Copy out all the lines of the data that hold the word "will".
=== EXTRACTED RECORDS ===
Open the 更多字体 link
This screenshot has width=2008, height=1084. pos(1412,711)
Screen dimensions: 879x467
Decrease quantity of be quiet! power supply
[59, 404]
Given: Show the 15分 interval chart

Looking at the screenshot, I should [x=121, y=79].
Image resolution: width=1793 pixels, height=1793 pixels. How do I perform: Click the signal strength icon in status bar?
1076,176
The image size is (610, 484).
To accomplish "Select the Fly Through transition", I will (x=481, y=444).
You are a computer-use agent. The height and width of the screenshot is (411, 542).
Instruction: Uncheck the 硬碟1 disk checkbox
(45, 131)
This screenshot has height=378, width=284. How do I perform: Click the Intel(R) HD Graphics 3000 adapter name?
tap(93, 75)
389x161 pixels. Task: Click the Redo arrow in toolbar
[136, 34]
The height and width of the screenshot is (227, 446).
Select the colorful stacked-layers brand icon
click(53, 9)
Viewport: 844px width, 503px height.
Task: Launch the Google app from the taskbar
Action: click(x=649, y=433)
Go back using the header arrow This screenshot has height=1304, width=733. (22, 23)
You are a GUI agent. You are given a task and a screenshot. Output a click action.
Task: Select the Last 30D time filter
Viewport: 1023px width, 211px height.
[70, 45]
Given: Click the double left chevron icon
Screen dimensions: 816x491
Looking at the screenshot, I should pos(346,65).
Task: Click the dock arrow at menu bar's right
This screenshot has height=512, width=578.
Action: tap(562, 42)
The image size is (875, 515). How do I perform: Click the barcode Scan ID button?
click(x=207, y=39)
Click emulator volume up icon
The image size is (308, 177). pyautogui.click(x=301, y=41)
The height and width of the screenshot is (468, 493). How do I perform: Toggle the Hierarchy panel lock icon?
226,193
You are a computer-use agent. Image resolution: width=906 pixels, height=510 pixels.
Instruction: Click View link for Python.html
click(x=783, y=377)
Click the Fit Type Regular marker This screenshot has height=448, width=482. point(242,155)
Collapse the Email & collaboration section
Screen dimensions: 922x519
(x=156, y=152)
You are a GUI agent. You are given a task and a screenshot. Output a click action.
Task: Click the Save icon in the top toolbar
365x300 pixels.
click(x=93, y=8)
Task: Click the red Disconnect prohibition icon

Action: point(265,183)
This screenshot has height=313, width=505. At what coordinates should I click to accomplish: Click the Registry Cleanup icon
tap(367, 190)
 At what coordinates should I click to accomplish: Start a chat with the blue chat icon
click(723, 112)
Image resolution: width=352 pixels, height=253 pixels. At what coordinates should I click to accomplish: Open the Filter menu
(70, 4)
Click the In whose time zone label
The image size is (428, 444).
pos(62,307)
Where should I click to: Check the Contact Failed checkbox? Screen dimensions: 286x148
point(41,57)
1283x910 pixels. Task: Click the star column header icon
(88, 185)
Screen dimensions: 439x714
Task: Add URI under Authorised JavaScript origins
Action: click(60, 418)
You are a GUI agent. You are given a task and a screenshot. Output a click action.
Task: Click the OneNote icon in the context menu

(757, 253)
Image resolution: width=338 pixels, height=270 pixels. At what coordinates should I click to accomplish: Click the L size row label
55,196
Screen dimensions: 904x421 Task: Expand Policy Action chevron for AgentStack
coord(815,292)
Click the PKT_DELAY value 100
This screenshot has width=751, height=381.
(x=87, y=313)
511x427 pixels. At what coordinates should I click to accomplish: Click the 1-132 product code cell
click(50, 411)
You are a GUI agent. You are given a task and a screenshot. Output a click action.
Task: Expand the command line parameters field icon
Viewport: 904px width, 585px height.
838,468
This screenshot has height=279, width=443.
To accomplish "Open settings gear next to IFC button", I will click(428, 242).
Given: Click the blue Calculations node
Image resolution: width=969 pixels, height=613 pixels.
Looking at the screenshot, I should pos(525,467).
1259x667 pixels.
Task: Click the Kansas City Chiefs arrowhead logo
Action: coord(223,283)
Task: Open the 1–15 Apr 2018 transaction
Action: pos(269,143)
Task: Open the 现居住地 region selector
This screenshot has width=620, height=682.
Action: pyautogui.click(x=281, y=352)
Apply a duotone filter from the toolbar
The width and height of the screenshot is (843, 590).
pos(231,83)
===
**SOLUTION**:
To accomplish "Select the Fly Through transition", I will (x=481, y=444).
To accomplish "Open settings gear next to IFC button", I will click(428, 242).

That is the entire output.